START GIVEN PASSAGE
A Roundup of Recently Tweeted Tidbits (Mostly)
Oct 29, 2009 1:07 PM
Not much big news these days, but here's some tidbits, most of which are links that I've Tweeted in the past few days:
* The BID and the Washington DC Economic Partnership held a "Capitol Riverfront Storefront Summit" on Tuesday morning, which The Hill is Home summarized, with quotes from the owners of Cornercopia and the Subway on Second Street. No splashy announcements of new retailers, though.
* The WBJ's Top Shelf blog pivoted off of the summit to write about Justin's Cafe at Velocity, which the owner now says "hopes to open in about two months from now."
* UrbanTurf asks: How do People Like Living in "Capitol Riverfront"?
* Beyond DC went to the Columbia Heights streetcar meeting on Monday, and posted more details about DDOT's plans. The Ward 7 public meeting is tonight, at 650 Anacostia Ave., NE, from 7 to 8:30 pm.
* The Bullpen is still selling tickets for its big Halloween night bash, from 9 pm to 1 am (with a fully heated tent!). An e-mail says that more than 400 tickets have been sold.
* The American Cancer Society is hosting Making Strides for Breast Cancer, a 5K walk to fund breast cancer research, at Nationals Park on Saturday. Two laps around the stadium, and one inside lap on the First Concourse. (I think I've done that walk a whole bunch of times over the past four years!)
END GIVEN PASSAGE
START GIVEN INFORMATION
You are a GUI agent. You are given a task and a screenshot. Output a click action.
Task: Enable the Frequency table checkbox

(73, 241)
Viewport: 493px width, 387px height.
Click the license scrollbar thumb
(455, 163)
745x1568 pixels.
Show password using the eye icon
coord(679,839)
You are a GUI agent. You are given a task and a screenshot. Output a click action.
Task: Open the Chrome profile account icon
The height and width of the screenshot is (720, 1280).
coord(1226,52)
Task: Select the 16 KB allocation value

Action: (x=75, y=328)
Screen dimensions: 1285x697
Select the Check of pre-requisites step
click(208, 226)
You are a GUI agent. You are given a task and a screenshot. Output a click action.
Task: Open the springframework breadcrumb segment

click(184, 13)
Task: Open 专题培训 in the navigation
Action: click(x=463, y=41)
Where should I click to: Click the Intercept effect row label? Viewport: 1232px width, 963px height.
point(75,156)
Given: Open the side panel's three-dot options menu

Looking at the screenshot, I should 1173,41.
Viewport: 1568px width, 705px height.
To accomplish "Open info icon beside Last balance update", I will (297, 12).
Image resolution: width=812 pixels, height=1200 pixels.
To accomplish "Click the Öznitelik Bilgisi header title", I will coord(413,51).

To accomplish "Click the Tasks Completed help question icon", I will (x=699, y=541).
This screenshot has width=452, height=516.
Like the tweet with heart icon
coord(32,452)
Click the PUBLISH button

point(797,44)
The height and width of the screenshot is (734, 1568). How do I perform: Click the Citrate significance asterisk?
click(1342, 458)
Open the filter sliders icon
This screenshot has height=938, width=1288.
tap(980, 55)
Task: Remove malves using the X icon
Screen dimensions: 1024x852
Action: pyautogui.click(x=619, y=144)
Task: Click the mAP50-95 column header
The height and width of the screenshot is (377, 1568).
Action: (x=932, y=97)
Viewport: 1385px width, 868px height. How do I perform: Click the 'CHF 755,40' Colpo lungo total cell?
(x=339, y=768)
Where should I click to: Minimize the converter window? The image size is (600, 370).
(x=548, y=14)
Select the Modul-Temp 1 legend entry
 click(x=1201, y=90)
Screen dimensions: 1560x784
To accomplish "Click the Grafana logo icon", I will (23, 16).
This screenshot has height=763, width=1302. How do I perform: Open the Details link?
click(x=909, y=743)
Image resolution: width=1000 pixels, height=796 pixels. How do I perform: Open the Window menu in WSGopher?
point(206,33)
END GIVEN INFORMATION
__EXERCISE INSTRUCTIONS__
[1] Could you reproduce the roundup of tweeted tidbits word for word, between "A Roundup of" and "new retailers, though.", inclusive?
[2] Can you carry on the roundup of tweeted tidbits past its final sentence?

__OUTPUTS BY TASK__
[1]
A Roundup of Recently Tweeted Tidbits (Mostly)
Oct 29, 2009 1:07 PM
Not much big news these days, but here's some tidbits, most of which are links that I've Tweeted in the past few days:
* The BID and the Washington DC Economic Partnership held a "Capitol Riverfront Storefront Summit" on Tuesday morning, which The Hill is Home summarized, with quotes from the owners of Cornercopia and the Subway on Second Street. No splashy announcements of new retailers, though.

[2]
* The council's Committee on Finance and Revenue has scheduled a November 12 hearing on the pending bill that would allow the city sell bonds to pay for phase 3 infrastructure work at Capper. (Though I don't see the hearing notice online yet.) For more about this, read my entry from a few days back.

Updated Photos of Capitol Quarter Progress
Oct 25, 2009 5:06 PM
I played cat-and-mouse with the clouds today and took some photos of the progress in the third block of Capitol Quarter, where the townhouses have sprung up pretty quickly over the past six weeks, meaning that St. Paul's Church at Fourth and I (above) and the private homes along Fifth Street are no longer the lonely outposts they've been since late 2004.
So that your computers (and my server) don't collapse, here are the (separated) links of these new befores-and-todays, which take you on a walk around the block: Fourth and Virginia, Fourth and I, Fourth and K, Fifth and K, and Fifth and Virginia. You'll also see on the northwest corner of Fourth and I that the concrete foundations are now being poured for the fourth and final block of Capitol Quarter's first phase.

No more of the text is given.